Artist Overview
Carlos Velázquez is a painter who divides his time between New York City and San Miguel de Allende, Mexico. His work is rooted in exploring relationships among texture, color, and light. For him, painting is an intuitive process – more about interpreting impressions than creating literal representations.

Artistic Journey
At first, Velazquez’s canvases may look abstract, but then the elements—trees, hills, water—gradually come into focus. He builds up areas of bold color on the surface of the canvas to create broad vistas.
Velázquez developed his artistic sensibilities as a child in rural Peru, as a teenager in Mexico City, and later at the University of California, Davis (BFA). In the 1970s, he moved to New York City to study at The Studio School, where he took classes with Nicolas Carone, Mercedes Matter, and George Spaventa.

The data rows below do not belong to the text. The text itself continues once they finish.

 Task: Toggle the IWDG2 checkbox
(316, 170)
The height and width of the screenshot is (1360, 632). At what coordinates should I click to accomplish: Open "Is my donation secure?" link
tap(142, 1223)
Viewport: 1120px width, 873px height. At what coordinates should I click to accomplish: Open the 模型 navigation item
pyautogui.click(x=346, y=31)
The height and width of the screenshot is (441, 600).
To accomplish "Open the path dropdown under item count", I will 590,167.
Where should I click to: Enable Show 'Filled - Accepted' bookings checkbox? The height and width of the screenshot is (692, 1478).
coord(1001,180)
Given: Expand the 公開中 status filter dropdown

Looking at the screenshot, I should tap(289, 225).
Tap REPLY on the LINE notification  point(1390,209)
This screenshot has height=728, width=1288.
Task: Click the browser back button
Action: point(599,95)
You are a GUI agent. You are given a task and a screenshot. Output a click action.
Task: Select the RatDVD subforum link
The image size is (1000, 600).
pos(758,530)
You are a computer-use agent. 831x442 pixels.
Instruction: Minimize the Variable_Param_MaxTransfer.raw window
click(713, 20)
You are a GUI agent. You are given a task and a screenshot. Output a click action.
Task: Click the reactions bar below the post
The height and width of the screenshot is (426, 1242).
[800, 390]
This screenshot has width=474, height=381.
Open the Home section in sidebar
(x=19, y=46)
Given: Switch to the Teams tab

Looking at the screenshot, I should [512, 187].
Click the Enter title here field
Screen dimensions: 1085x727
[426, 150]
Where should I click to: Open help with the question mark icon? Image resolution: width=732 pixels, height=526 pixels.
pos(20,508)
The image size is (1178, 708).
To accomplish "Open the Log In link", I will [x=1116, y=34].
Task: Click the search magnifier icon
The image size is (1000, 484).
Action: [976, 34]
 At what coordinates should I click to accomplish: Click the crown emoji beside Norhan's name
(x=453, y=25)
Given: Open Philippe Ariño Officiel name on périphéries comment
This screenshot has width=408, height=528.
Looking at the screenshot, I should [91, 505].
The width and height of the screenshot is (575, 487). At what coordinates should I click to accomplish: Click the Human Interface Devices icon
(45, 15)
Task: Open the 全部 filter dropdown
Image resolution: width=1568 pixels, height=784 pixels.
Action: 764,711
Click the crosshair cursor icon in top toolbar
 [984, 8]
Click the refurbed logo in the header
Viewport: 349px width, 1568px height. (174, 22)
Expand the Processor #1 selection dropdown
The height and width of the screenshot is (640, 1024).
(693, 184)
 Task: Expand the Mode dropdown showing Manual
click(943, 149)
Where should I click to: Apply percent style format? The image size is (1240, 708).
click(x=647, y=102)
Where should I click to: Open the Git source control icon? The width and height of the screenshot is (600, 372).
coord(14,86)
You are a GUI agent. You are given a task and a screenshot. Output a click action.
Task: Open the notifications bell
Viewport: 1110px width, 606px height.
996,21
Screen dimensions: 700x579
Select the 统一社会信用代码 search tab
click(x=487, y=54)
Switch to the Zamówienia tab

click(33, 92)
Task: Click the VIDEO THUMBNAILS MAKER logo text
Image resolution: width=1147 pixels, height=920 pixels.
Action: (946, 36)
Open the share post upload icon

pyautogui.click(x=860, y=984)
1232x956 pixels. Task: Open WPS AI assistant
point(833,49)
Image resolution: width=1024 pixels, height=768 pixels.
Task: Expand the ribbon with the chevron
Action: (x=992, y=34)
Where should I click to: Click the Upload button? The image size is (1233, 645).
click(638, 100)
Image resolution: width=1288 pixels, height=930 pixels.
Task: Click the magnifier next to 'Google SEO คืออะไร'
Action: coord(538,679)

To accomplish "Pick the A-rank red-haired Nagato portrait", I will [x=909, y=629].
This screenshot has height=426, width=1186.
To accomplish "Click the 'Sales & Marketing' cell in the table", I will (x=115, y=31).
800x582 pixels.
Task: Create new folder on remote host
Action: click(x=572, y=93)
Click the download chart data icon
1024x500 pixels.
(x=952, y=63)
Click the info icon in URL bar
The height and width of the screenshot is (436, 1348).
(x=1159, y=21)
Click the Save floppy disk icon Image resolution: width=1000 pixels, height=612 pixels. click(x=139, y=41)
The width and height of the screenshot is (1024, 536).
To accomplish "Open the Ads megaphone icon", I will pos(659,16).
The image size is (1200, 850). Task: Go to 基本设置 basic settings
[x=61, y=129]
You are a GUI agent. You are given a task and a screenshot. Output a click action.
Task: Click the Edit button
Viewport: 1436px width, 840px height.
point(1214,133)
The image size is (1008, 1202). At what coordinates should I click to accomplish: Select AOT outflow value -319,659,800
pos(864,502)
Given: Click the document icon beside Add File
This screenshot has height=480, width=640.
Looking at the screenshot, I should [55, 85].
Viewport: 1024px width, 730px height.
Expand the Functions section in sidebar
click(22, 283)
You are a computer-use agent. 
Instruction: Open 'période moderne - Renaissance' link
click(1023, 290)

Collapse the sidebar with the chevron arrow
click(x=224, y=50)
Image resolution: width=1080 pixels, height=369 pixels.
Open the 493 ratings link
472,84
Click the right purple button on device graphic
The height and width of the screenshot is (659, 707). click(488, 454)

Currently, Velazquez maintains a studio in the South Bronx and also returns regularly to San Miguel de Allende, Mexico, where the landscape feeds his imagination. Alongside his practice, he devoted much of his career to mentoring students in New York, guiding them to develop their artistic voices through collaboration and exploration.
“Evidently for Velázquez, the view serves as a visual metaphor of organized space… compositions that only allude to landscape without literally describing it.”
—Helen Harrison, The New York Times

His dual connection to Mexico and New York is reflected in the balance of natural beauty and urban intensity that defines his work.